**Exercise requirements:** Begin at the top of the following data. Copy each line exactly until you have copied the line containing "Screen dimensions: 598x617".
Data excerpts Start Marker
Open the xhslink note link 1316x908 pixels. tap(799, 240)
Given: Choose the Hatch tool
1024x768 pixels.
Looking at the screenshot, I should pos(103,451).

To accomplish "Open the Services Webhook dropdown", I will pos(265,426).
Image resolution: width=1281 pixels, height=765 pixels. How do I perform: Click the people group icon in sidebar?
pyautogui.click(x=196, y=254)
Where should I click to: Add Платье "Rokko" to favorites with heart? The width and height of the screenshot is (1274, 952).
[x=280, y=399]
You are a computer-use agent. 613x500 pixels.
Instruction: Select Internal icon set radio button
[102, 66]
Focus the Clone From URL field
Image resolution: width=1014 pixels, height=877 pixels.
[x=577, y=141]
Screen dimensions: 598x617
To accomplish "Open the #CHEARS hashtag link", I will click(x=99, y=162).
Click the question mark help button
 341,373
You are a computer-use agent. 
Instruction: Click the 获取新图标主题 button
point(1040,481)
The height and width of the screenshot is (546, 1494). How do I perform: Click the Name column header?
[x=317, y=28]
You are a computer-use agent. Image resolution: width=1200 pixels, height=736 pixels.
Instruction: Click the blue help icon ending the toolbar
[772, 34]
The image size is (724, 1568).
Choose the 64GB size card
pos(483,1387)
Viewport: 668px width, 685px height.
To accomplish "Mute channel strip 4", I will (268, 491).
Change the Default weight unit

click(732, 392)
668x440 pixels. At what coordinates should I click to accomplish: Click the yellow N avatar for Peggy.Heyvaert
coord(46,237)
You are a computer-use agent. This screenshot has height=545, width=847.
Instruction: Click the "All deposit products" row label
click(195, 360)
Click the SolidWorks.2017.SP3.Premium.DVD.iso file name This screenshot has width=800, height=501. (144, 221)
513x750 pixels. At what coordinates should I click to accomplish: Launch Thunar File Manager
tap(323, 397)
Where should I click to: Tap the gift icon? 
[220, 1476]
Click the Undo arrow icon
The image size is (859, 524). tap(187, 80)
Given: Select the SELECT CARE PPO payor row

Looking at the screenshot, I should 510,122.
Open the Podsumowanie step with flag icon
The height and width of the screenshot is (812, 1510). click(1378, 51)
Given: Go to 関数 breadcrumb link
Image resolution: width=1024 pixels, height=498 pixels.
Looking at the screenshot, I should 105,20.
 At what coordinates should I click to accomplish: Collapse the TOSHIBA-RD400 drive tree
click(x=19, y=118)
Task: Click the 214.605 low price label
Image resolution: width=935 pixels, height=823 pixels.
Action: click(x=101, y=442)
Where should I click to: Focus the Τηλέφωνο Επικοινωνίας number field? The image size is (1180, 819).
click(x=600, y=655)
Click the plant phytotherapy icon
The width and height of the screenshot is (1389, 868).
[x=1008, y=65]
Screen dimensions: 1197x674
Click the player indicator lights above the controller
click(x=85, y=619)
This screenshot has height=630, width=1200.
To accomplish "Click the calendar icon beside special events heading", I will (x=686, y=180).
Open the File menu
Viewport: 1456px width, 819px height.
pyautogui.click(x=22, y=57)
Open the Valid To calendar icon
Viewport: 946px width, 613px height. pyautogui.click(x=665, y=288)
Data excerpts End Marker
**Exercise response:**
Open the xhslink note link 1316x908 pixels. tap(799, 240)
Given: Choose the Hatch tool
1024x768 pixels.
Looking at the screenshot, I should pos(103,451).

To accomplish "Open the Services Webhook dropdown", I will pos(265,426).
Image resolution: width=1281 pixels, height=765 pixels. How do I perform: Click the people group icon in sidebar?
pyautogui.click(x=196, y=254)
Where should I click to: Add Платье "Rokko" to favorites with heart? The width and height of the screenshot is (1274, 952).
[x=280, y=399]
You are a computer-use agent. 613x500 pixels.
Instruction: Select Internal icon set radio button
[102, 66]
Focus the Clone From URL field
Image resolution: width=1014 pixels, height=877 pixels.
[x=577, y=141]
Screen dimensions: 598x617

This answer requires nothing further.